DATA EXCERPTS
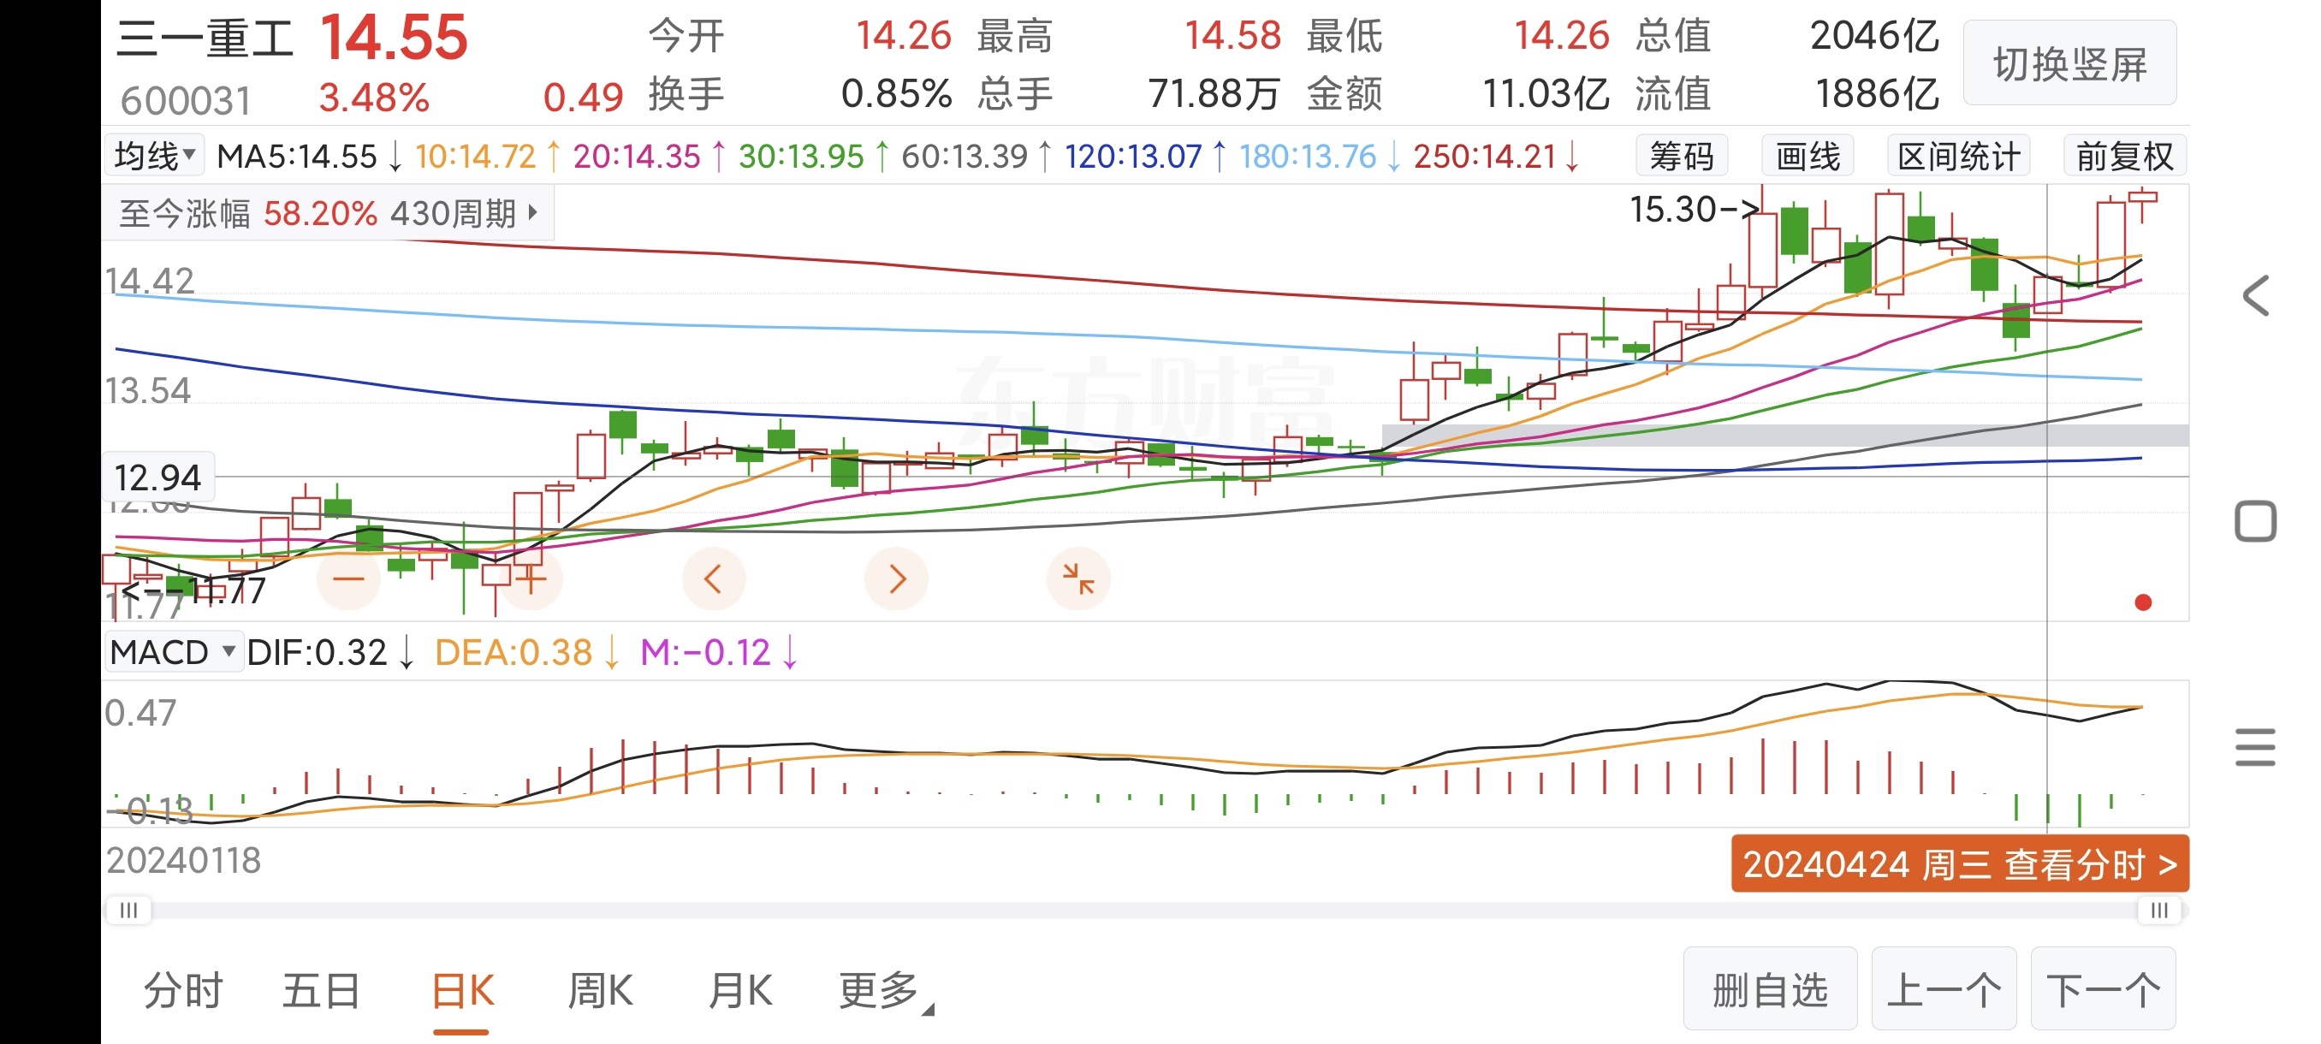Tap the zoom-in plus chart button
Viewport: 2321px width, 1044px height.
pos(532,578)
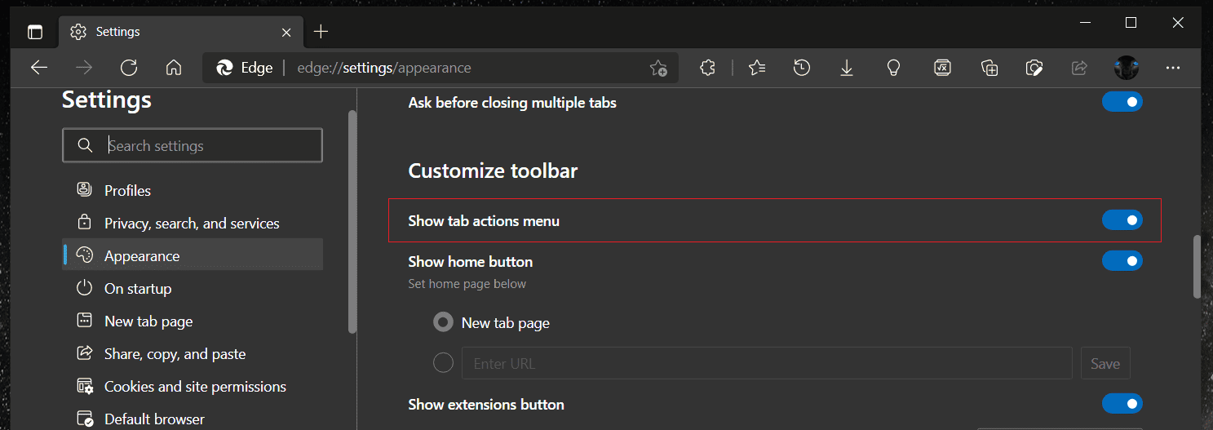Open the Favorites list icon
This screenshot has height=430, width=1213.
pyautogui.click(x=757, y=68)
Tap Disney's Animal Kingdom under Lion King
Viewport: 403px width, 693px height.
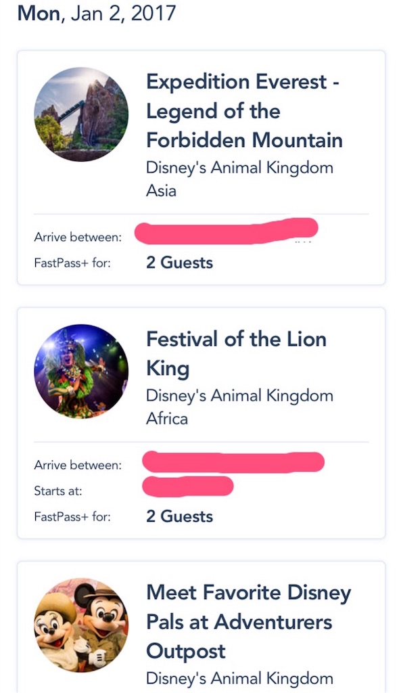tap(239, 396)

REQUIRED TASK
Reproduce every line of the items above word for word, omitting the pictures.

RESULT OF THE TASK
Tap the zoom-in plus chart button
Viewport: 2321px width, 1044px height.
pos(532,578)
Open the Favorites list icon
This screenshot has height=430, width=1213.
pyautogui.click(x=757, y=68)
Tap Disney's Animal Kingdom under Lion King
Viewport: 403px width, 693px height.
tap(239, 396)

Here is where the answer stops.